NCSF's document on sanctions suggests that sanctions may be handled publicly or privately. However, Twisted Tryst will handle all sanctions privately. The person(s) reporting the incident and the person(s) being reported about will always be informed of the final decision. Other people interviewed as part of the investigation may or may not be informed of the final decision.

The only time a public statement will be made is if someone posts something which the board feels is both inaccurate and important to be corrected, then the board may post a statement clarifying findings or decisions, but will make every attempt to preserve the privacy of those who wish to retain it.

Twisted Tryst is committed to educating members about safety and consent, so the first level of dealing with someone involved in a consent incident is education. This is particularly true for newbies.

When a rule is broken during an event, we will attempt to provide education or enforce consequences immediately, depending on the seriousness of the infraction. We are committed to treating staff and volunteers and board members the same way we treat members who are involved in consent incidents.


WARNINGS: we may give a private warning to a member who is involved in a consent incident. Depending on the severity of the consent incident, here are some additional options:

1. We may implement a strike system to be used for minor consent incidents during the education process, although no strike system is currently in place. 

2. We may request that someone take consent and negotiation workshops before they can return.

3. We may put someone on a watch list and let them know that DMs will be watching their public play and/or listening in on their negotiations.

4. We may ask someone to leave the event, to avoid an area of the event, or to avoid contact with specified person(s).

5. We may keep someone from presenting.

6. We may remove a volunteer from a staff position or position of authority.

7. We may suspend someone’s ability to attend Twisted Tryst for a set number of camps if we believe a time-out will help get a message across.


NCSF states the following about banning: A group or private event can refuse attendance or membership to anyone for any reason or no reason, and ban anyone for any behavior that violates the group’s consent policy whether or not the incident took place at your event.

1. NCSF recommends: State on your membership application or entry form that your group/event reserves the right to refuse membership for any reason. 
-- Very well, then: Twisted Tryst hereby states that we reserve the right to refuse entry to Twisted Tryst for any reason.

2. NCSF recommends: For liability reasons, we suggest that you don’t give a reason why you are refusing membership because then the group might be brought into court to prove it.
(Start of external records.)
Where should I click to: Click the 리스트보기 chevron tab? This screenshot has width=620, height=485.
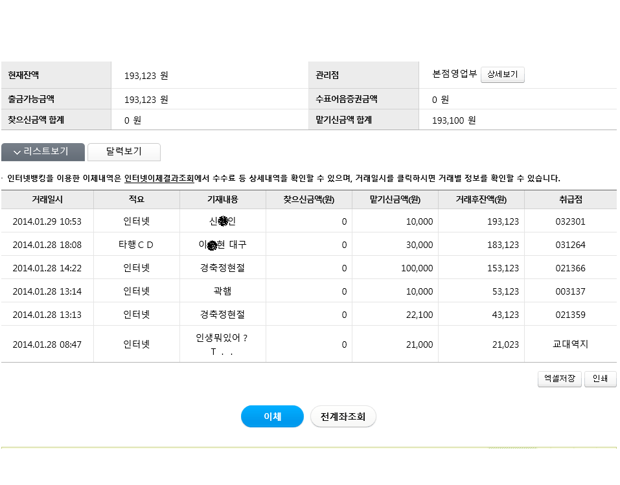pyautogui.click(x=43, y=152)
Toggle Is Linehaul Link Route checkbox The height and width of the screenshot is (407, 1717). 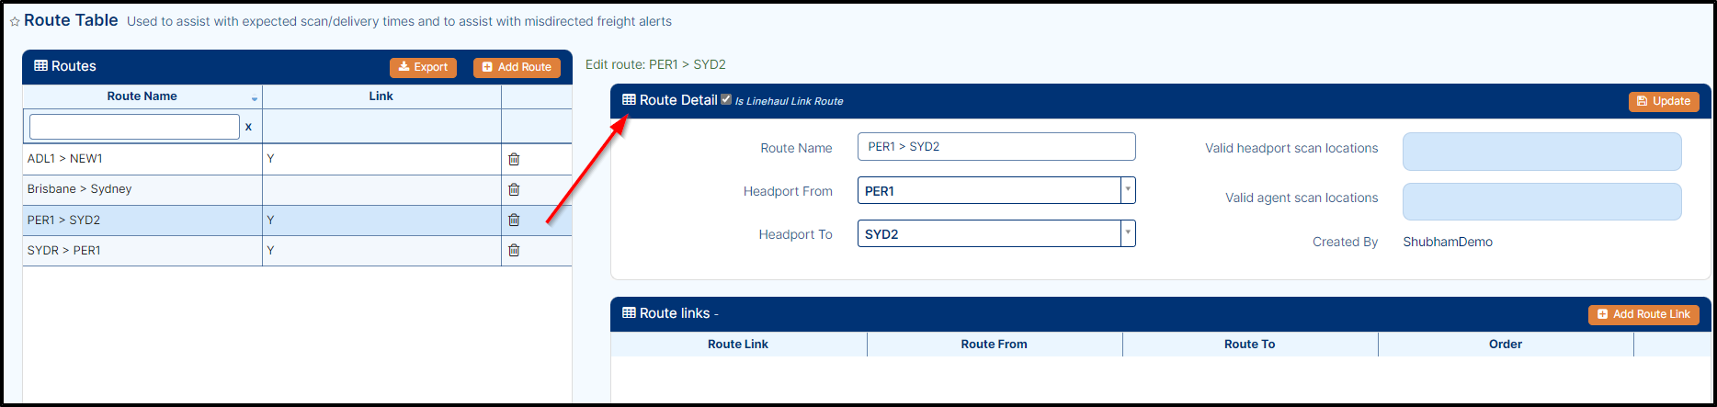point(726,99)
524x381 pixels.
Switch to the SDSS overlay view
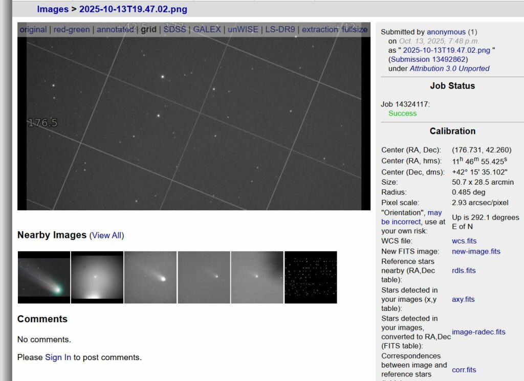coord(174,30)
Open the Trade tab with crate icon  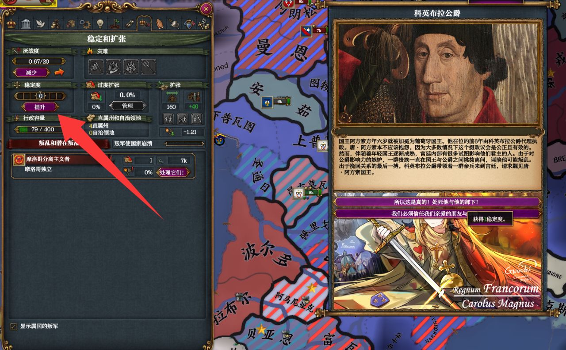(x=71, y=23)
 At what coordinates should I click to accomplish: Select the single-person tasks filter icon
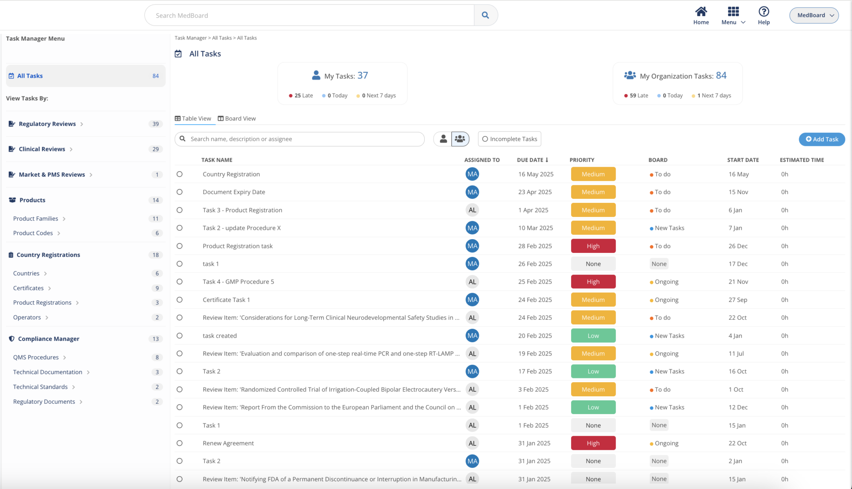tap(443, 139)
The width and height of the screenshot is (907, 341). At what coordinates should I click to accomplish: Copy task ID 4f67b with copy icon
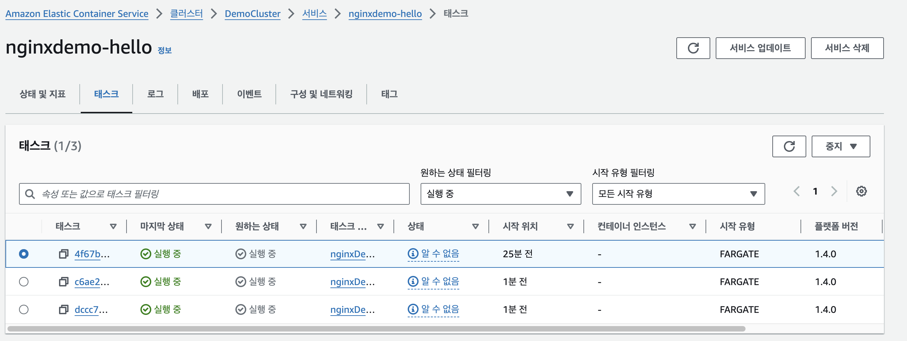pyautogui.click(x=64, y=254)
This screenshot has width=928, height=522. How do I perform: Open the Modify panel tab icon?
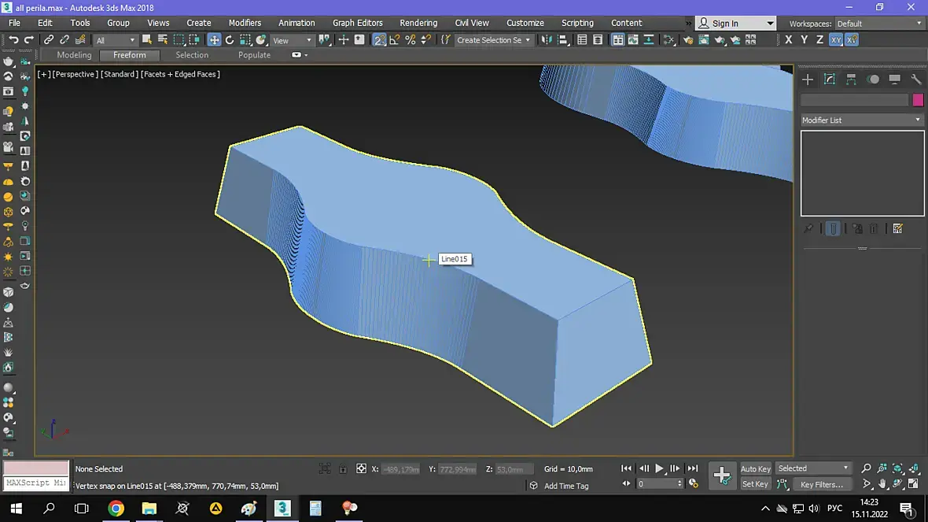pyautogui.click(x=829, y=80)
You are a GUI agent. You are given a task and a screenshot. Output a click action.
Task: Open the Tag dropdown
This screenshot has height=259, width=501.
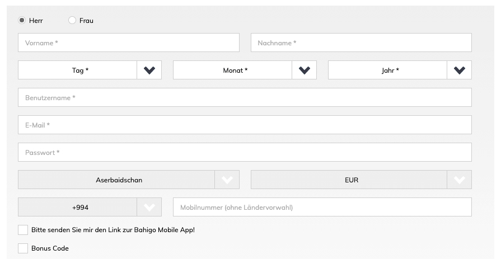(x=78, y=70)
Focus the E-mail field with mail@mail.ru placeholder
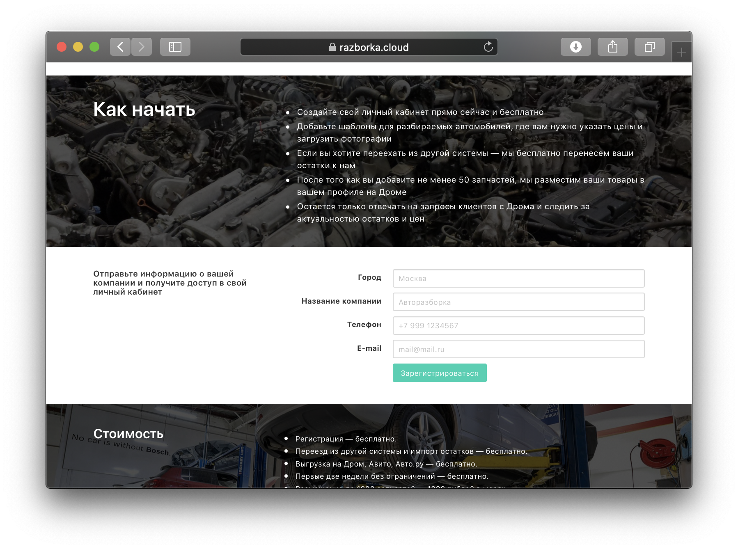The width and height of the screenshot is (738, 549). (518, 349)
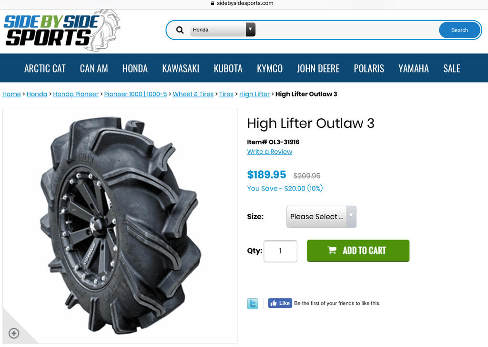The image size is (488, 347).
Task: Share via the Twitter icon
Action: point(253,304)
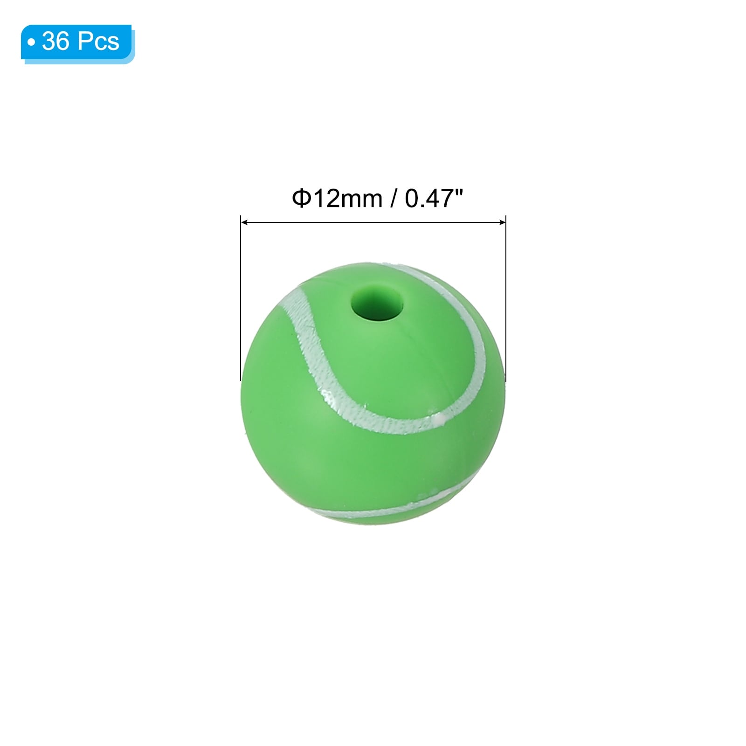Screen dimensions: 746x746
Task: Click the left arrowhead of the dimension line
Action: click(245, 223)
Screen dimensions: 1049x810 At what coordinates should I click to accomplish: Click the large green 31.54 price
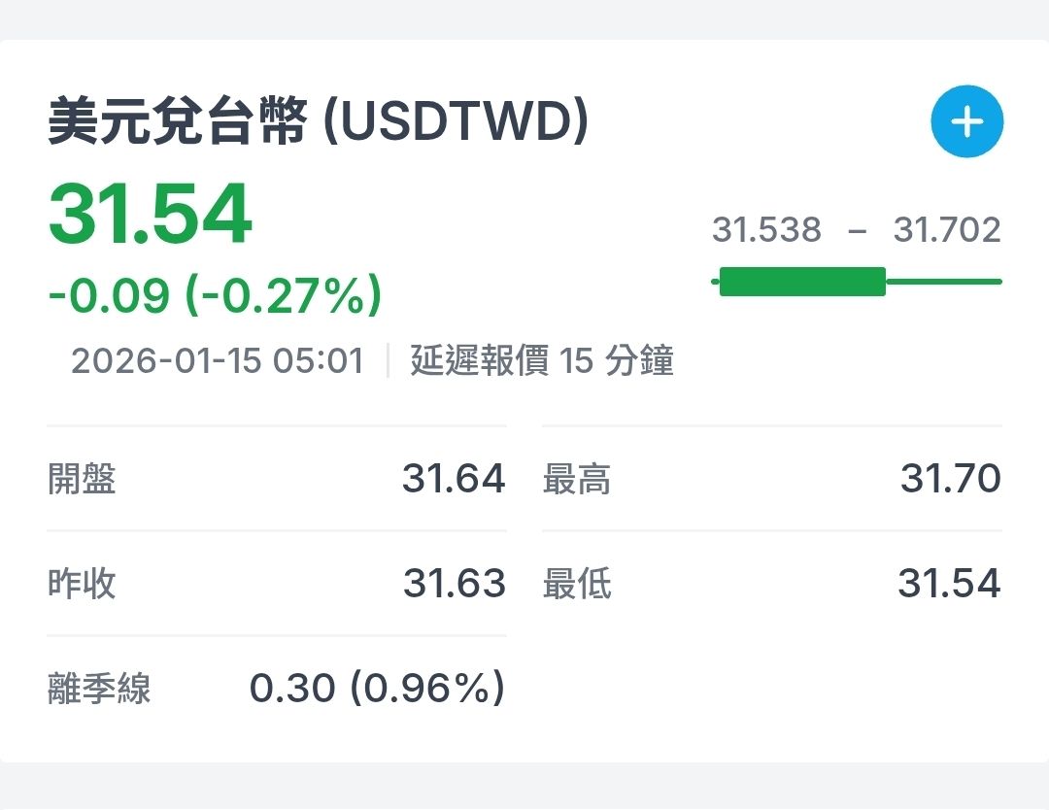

The best thing to say is, “We’re sorry, but you can’t belong to our group,” or “We’re sorry but we no longer feel you’re a good fit for our group.”
-- Very well, then: Twisted Tryst reserves the right not to give a reason why we are refusing entry to anyone.

3. NCSF recommends: For cases where you feel you have to give a reason, don’t bring in another person’s name or state any allegations of criminal acts as factual events. You can say: “It’s been reported to us that you’ve committed a consent violation that goes against our Consent Policy.”
-- Very well, then: Twisted Tryst will not present allegations of criminal acts as factual.

4. NCSF recommends: If you run a public event such as a munch or bar night, you can request that someone be removed from the meeting area. However, the owner may allow that person to stay elsewhere on the premises. 
-- Well, this one doesn't fit our setting very well. For Twisted Tryst, if someone is banned from a Twisted Tryst event, they are also not welcome anywhere on the grounds during the event.